Agrica monte en puissance en santé
Agrica creuse son sillon en santé. Le groupe de protection sociale complémentaire dédié au monde agricole a vu le chiffre d’affaires de cette activité progresser de 14,5% l’an dernier, à 526,3 millions d’euros. Une croissance qui repose sur la signature de nouveaux contrats et le développement d’accords collectifs. En prévision de l’ANI, qui généralisera la complémentaire santé à tous les salariés le 1er janvier 2016, Agrica se met en ordre de bataille.
«Nous allons nous appuyer sur les réseaux de Groupama et de Crédit Agricole Assurances pour distribuer les produits santé et prévoyance d’Agrica», indique François Gin, directeur général du groupe. «Ce partenariat est acté et nous avons d’ailleurs dû le mettre en œuvre plus rapidement que prévu», ajoute le dirigeant. Agrica a par ailleurs confié à la Mutualité Sociale Agricole (MSA) le soin d’assurer la délégation de gestion en santé et prévoyance. Agrica est déjà partenaire du régime de protection sociale sur le volet retraite complémentaire, qui constitue la première source de revenus du groupe (2,11 milliards d’euros l’an dernier, un chiffre en hausse de 5,5%).
En revanche, Agrica a décidé de ne plus inscrire son développement dans le schéma de coopération Alliance Pro, qui associe d’autres organismes professionnels (Pro BTP, Lourmel, Audiens, B2V, IRP Auto) mais conservera un partenariat informatique. «Nous avons fait le choix de rester un groupe de référence dans la protection du monde agricole», explique François Gin. Le groupe Agrica défend sa particularité, alors que la population qu’il représente connaît une évolution favorable.
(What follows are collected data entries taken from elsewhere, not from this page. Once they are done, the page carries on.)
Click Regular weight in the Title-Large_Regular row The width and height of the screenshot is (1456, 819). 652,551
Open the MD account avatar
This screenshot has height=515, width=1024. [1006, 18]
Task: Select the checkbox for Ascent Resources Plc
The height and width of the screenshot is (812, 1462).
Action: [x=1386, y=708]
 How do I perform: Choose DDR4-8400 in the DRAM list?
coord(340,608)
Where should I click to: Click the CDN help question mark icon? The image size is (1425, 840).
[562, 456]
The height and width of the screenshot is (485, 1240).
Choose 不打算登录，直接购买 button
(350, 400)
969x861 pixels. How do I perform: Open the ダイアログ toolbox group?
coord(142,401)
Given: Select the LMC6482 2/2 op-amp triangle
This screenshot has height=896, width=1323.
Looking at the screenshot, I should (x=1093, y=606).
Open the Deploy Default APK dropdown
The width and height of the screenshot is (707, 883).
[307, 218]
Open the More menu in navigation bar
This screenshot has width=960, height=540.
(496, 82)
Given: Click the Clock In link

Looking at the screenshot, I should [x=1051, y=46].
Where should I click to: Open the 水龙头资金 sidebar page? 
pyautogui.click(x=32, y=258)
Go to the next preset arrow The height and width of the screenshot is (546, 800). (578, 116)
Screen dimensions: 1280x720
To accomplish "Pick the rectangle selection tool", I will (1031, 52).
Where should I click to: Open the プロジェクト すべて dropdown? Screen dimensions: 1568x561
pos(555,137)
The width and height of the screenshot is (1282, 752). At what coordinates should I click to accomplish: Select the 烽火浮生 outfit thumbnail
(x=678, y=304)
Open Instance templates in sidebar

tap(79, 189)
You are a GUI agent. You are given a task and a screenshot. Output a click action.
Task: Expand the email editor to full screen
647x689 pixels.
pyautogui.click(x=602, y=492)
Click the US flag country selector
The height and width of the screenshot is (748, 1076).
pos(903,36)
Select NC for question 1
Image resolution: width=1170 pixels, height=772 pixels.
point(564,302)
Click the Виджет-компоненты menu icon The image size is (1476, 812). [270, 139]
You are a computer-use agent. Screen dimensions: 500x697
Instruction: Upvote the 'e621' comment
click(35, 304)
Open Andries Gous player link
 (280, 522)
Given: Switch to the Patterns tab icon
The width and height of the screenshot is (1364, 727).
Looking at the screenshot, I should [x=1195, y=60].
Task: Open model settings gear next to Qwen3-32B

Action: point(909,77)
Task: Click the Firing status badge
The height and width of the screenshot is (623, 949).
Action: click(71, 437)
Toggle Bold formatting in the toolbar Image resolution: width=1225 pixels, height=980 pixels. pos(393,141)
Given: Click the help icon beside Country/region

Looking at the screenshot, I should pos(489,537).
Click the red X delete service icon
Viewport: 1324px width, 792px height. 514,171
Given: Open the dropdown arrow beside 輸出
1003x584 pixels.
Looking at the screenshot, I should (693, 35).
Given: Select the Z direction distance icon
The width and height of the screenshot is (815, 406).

Le nombre de salariés agricoles a ainsi progressé de 4,5% l’an dernier pour atteindre 1,58 million de personnes. Agrica peut compter sur sa solidité financière, même si la baisse des taux obligataires a légèrement écorné la rentabilité l’an dernier (-3,2% à 204,8 millions d’euros). Les capitaux propres du groupe ont augmenté dans le même temps de 8,7% pour totaliser 770 millions d’euros. Le ratio de solvabilité, hors plus-values latentes, représente près de 3,6 fois l’exigence de marge réglementaire.